Tips for Practitioners Managing Multiple Clients
If you’re an accountant, bookkeeper, or tax practitioner, provisional tax season can be one of the most intensive periods of the year. Keeping track of deadlines, estimates, and payments for dozens (or hundreds) of clients requires systems, not just spreadsheets. Here are some practical strategies:
- Start gathering estimates early. Don’t wait until August to request income projections from clients. Begin in June or July, giving yourself time to follow up with clients who are slow to respond. For the second payment, start your calculations in January.
- Use batch processing on eFiling. SARS eFiling allows tax practitioners to submit multiple IRP6 returns in a batch. If you’re not using this feature yet, it can save you hours of repetitive data entry.
- Set up calendar reminders with buffer time. Create reminders at least two weeks before each deadline. This gives you time to chase outstanding information and still submit comfortably before the cut-off.
- Keep a record of prior-year assessments. SARS uses the prior year’s taxable income as a benchmark for the basic amount. Having this readily available for each client makes calculations faster and helps you spot unusual variances that might indicate a problem with the estimate.
- Leverage accounting software for deadline tracking. Managing provisional tax across a portfolio of clients is significantly easier with the right tools. Solutions like Accounter help practitioners track provisional tax deadlines across all clients, flag upcoming due dates, and maintain a central view of each client’s tax position throughout the year.

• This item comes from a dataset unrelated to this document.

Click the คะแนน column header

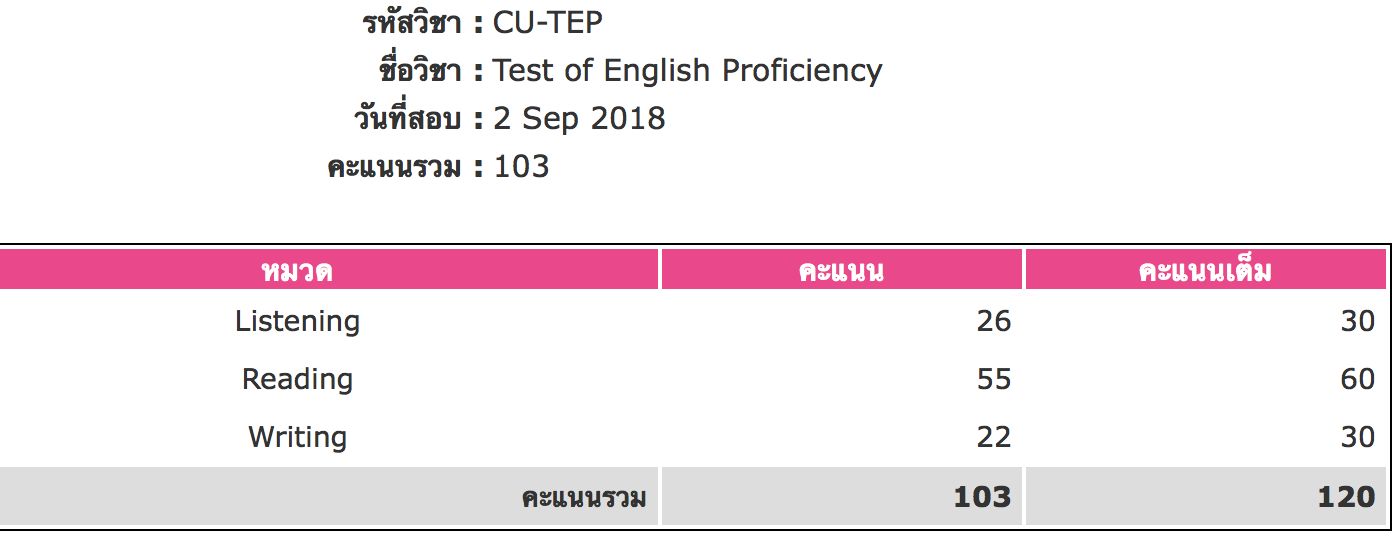coord(841,270)
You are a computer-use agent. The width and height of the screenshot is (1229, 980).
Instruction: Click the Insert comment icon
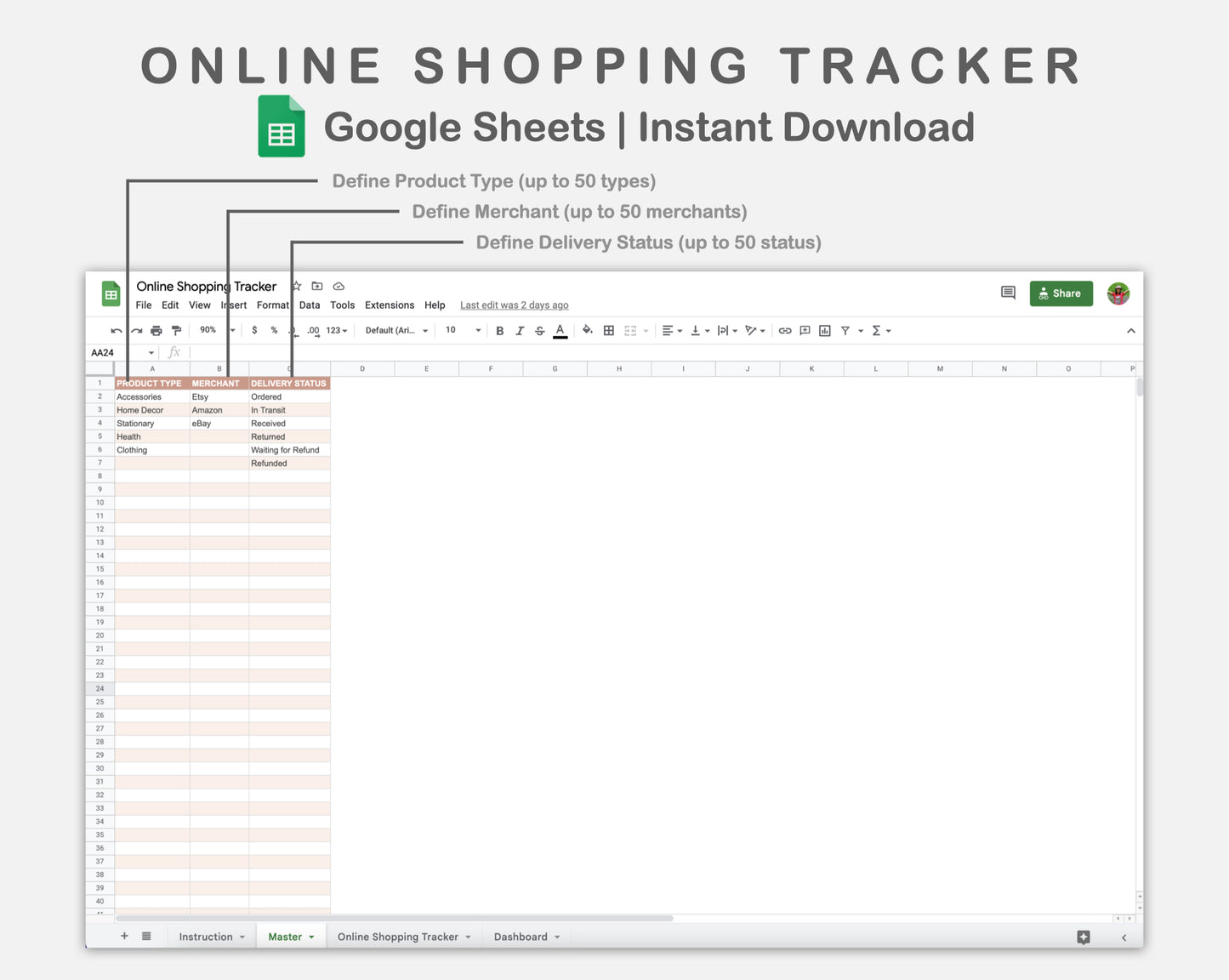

- Communicate proactively with clients. Send a brief email or message to clients explaining what provisional tax is, when their payment is due, and what you need from them. Many clients don’t understand provisional tax and will appreciate the clarity. A template email at the start of each provisional tax period can save you dozens of phone calls.
- Consider the third payment strategically. The voluntary third payment (due September 2027 for February year-ends) is often overlooked. But for clients whose income grew significantly during the year, a top-up payment can prevent underestimation penalties. Flag this opportunity proactively.
Common Mistakes to Avoid
After years of working with provisional taxpayers, certain mistakes come up again and again. Here are the ones that cost people the most:
- Using last year’s figures without adjustment. If your business is growing, last year’s income is no longer a reliable estimate. Always consider whether the current year’s income will be materially different.

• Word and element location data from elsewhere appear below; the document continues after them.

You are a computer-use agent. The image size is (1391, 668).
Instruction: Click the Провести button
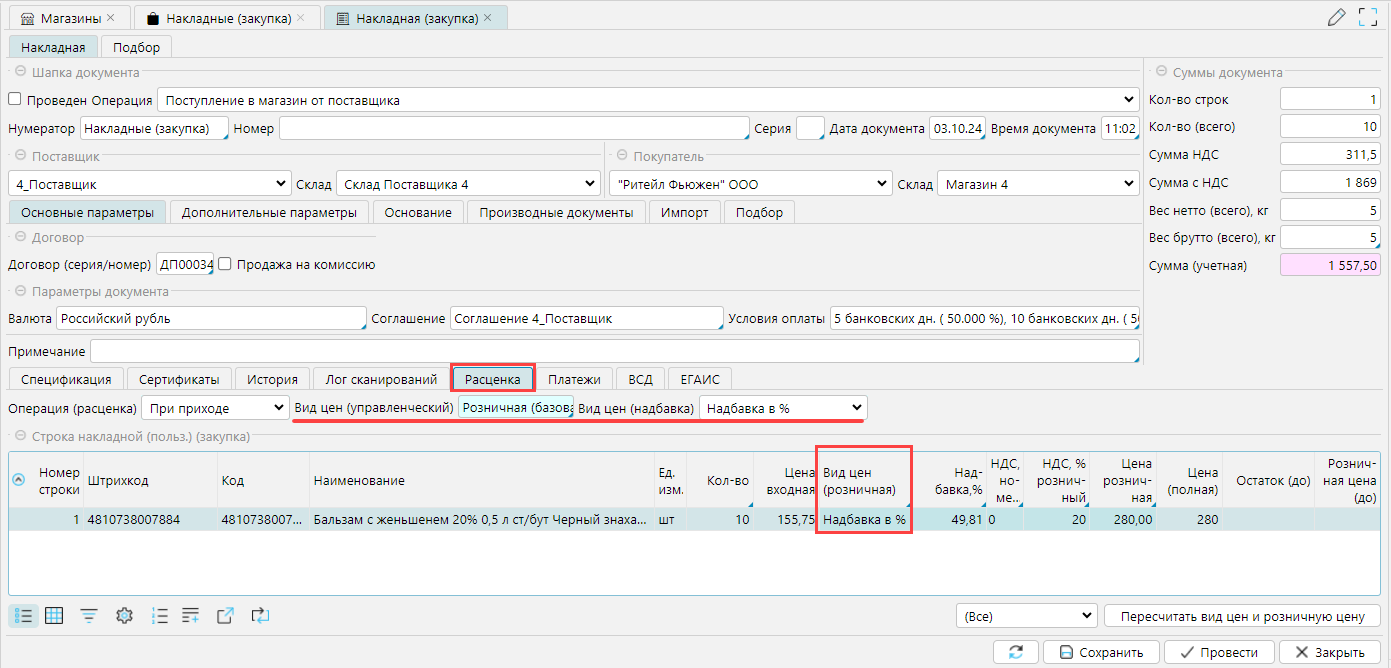tap(1218, 652)
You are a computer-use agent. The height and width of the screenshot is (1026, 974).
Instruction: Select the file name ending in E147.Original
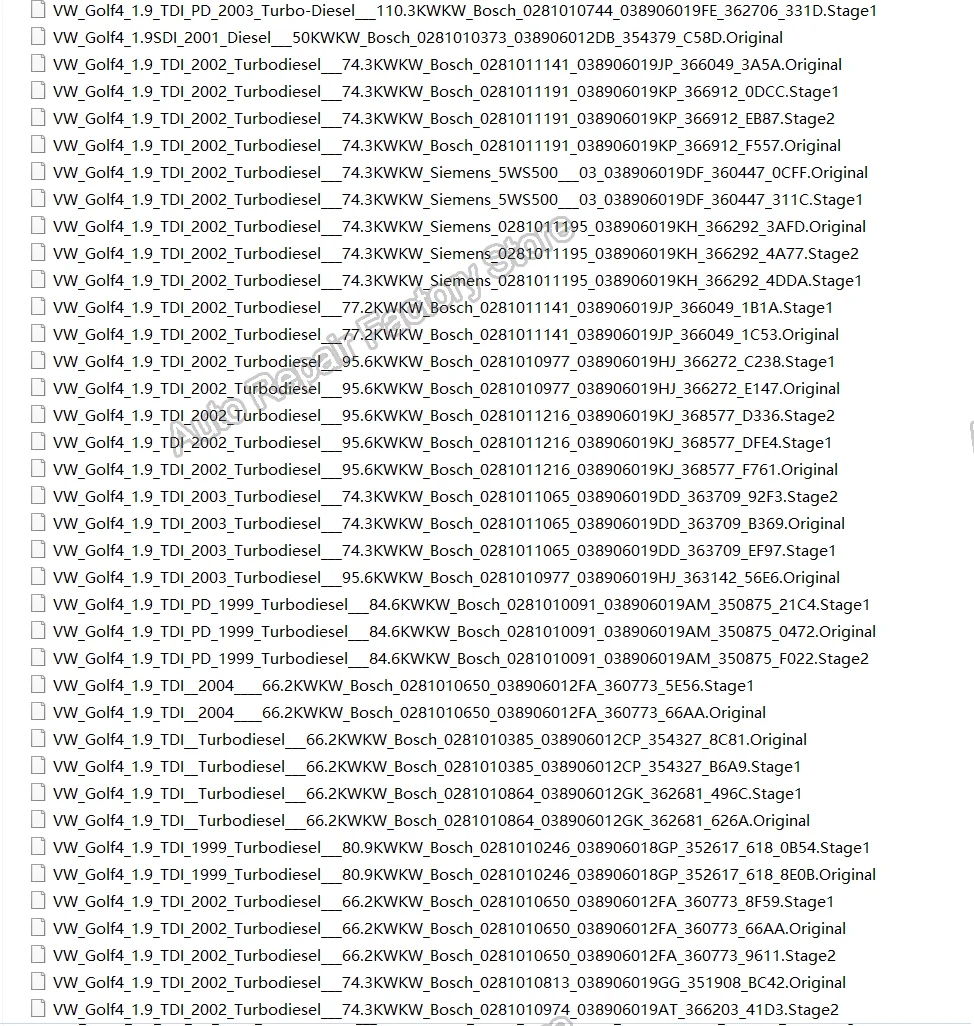(x=446, y=388)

- Forgetting to include all income sources. Rental income, side projects, investment returns, and once-off capital gains all count. Omitting any source can push you past the 20% underestimation threshold.
- Confusing the payment date with the submission date. You can submit the IRP6 on eFiling, but the payment must clear in SARS’s bank account by the deadline. Allow two to three business days for EFT transfers to reflect.
- Not setting money aside throughout the year. Many provisional taxpayers spend their revenue and then struggle to make payments. A good practice is to transfer a percentage of each invoice payment into a dedicated tax savings account as soon as it arrives.
Conclusion
Provisional tax doesn’t have to be a headache. By understanding who needs to pay, when payments are due, and how to calculate each instalment, you can stay compliant and avoid unnecessary penalties. Mark the key dates — 31 August 2026 and 28 February 2027 — in your calendar now, estimate your income conservatively, and submit your IRP6 via eFiling with time to spare.
If you’re a practitioner managing multiple clients, invest in tools and processes that keep you ahead of deadlines rather than scrambling to meet them. Your clients — and your stress levels — will thank you for it.